» REQUIRED TASKS
- a) In the recovery essay by Ryan Hampton, how many lives does the epidemic take to opioid overdoses every day?
- b) List every number that the recovery essay writes in digits.
- c) Write the next part of the essay on recovery from opioid addiction, starting after its last sentence.

» STUDY TEXT
Why I Traveled the Country to Connect with the Recovery Community
By Ryan Hampton
I’ll never forget Thanksgiving Day 2014, sitting in my apartment alone staring at my last bag of heroin. A few hours earlier, I had received the green light to get treatment for my opioid use disorder at a public treatment facility, but the window of opportunity was closing before my bed would be given away. I stood at a turning point; would I wait it out until the next hustle came along? Or would I finally surrender to a decade-old struggle with addiction that had robbed me of everything? I chose treatment — despite the shame and stigma I felt about asking for help.
I didn’t know it then, but I was one of the lucky ones.
In an epidemic that’s taking 78 lives every day to opioid overdoses, only 10 percent of Americans who seek help for their substance use disorder actually get it. This number is mind-blowing, and it’s unacceptable.
After leaving treatment, I began to see improvements in my life; I was rebuilding relationships and performing at work. However, outside of family and close friends, I stayed away from talking about my recovery, as it still seemed to be a taboo subject to talk about in public.

» EXTRACTED ENTRIES

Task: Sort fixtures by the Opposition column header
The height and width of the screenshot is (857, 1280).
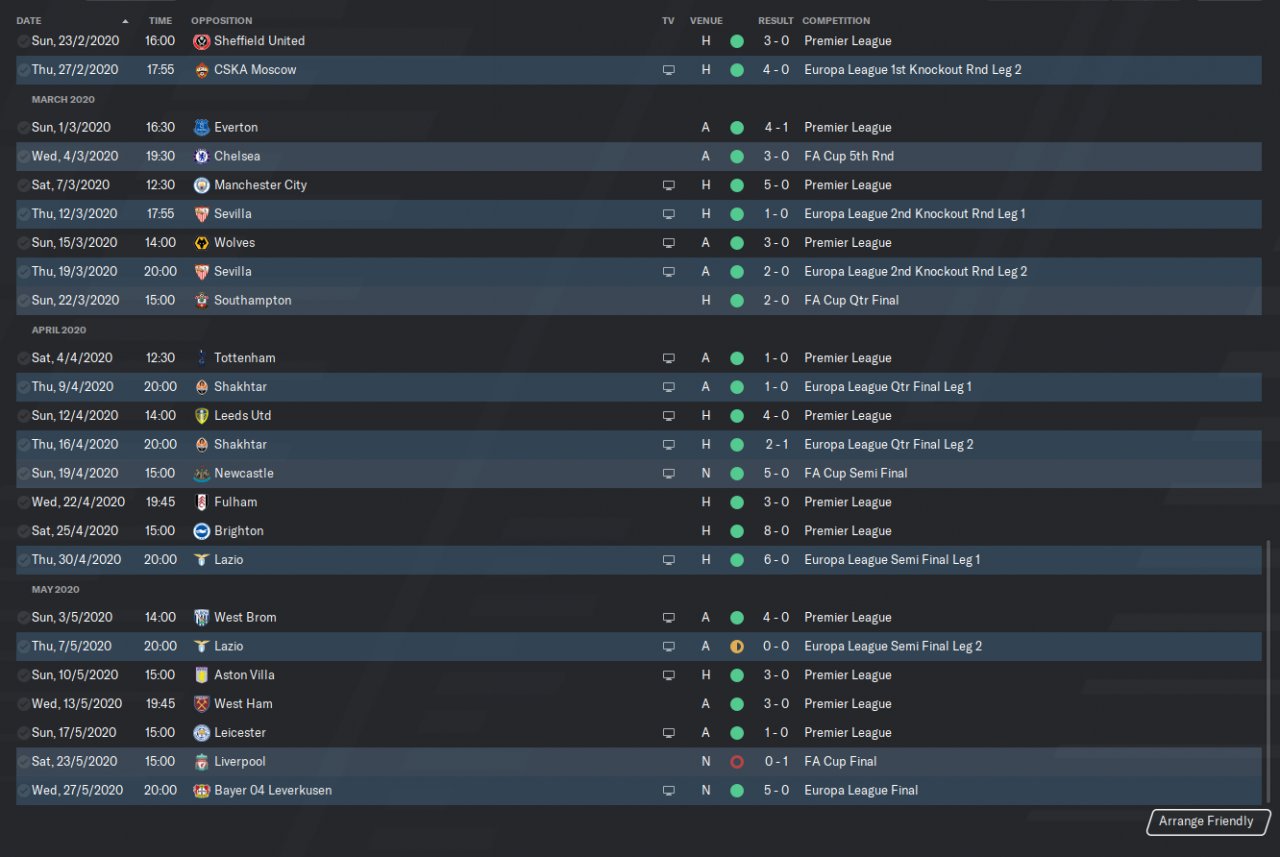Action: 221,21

==

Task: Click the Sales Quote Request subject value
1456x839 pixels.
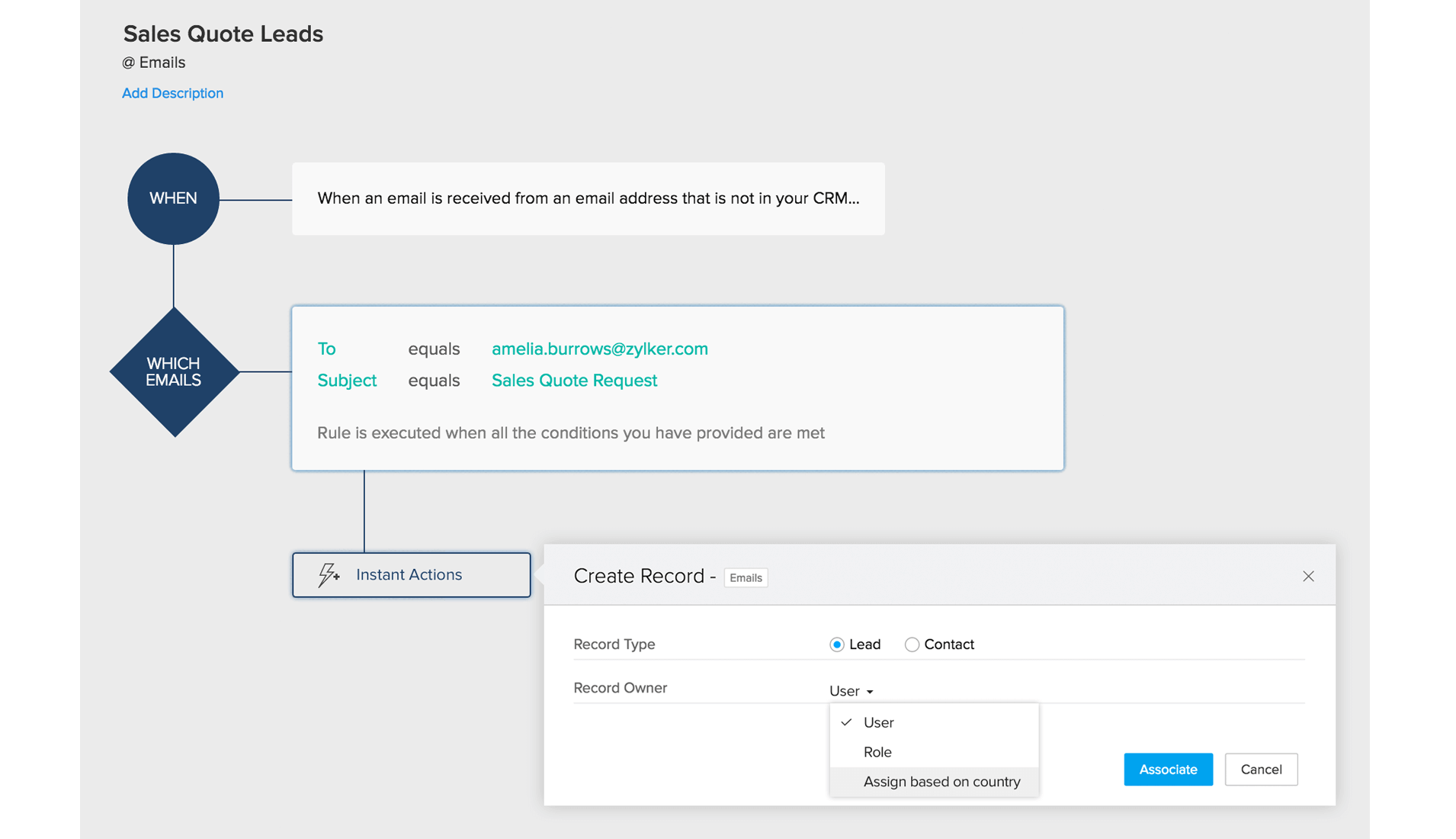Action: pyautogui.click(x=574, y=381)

» PER-TASK OUTPUTS
- a) 78 lives every day.

- b) 2014, 78, 10

- c)
But suddenly, I could no longer be silent: One of my roommates overdosed and died. He had been picked up by the local police for loitering while high and was taken to a hospital for evaluation. He wasn’t admitted and was found dead the next morning. A few weeks later, my friend Nick, a young and vibrant aspiring actor, died alone in his room from an overdose. And then, as we were planning a trip together to the East Coast, my friend Greg overdosed and died. He was only 24 years old. It was at that moment that I knew something needed to change in the way that our country is facing addiction.
I could no longer be silent and live in the shadows while my friends were dying.
It is unconscionable that an illness so deadly is viewed by many as a bad personal choice — it’s not. My story is similar to millions of other Americans. I was building a career at 19. Then I broke my knee and was referred to a pain management physician who, in an effort to relieve my pain, prescribed me the opioids that would result in my opioid use disorder. As my problem progressed, I was discharged from medical care for using my prescription too quickly, but there was no follow-up health service to support me with my addiction to opioids.
I was lucky enough to find a small window of opportunity for treatment and it saved my life. Access to treatment and recovery should not be about luck. We cannot continue to walk over bodies, leaving people to die from addiction. We must start acting boldly.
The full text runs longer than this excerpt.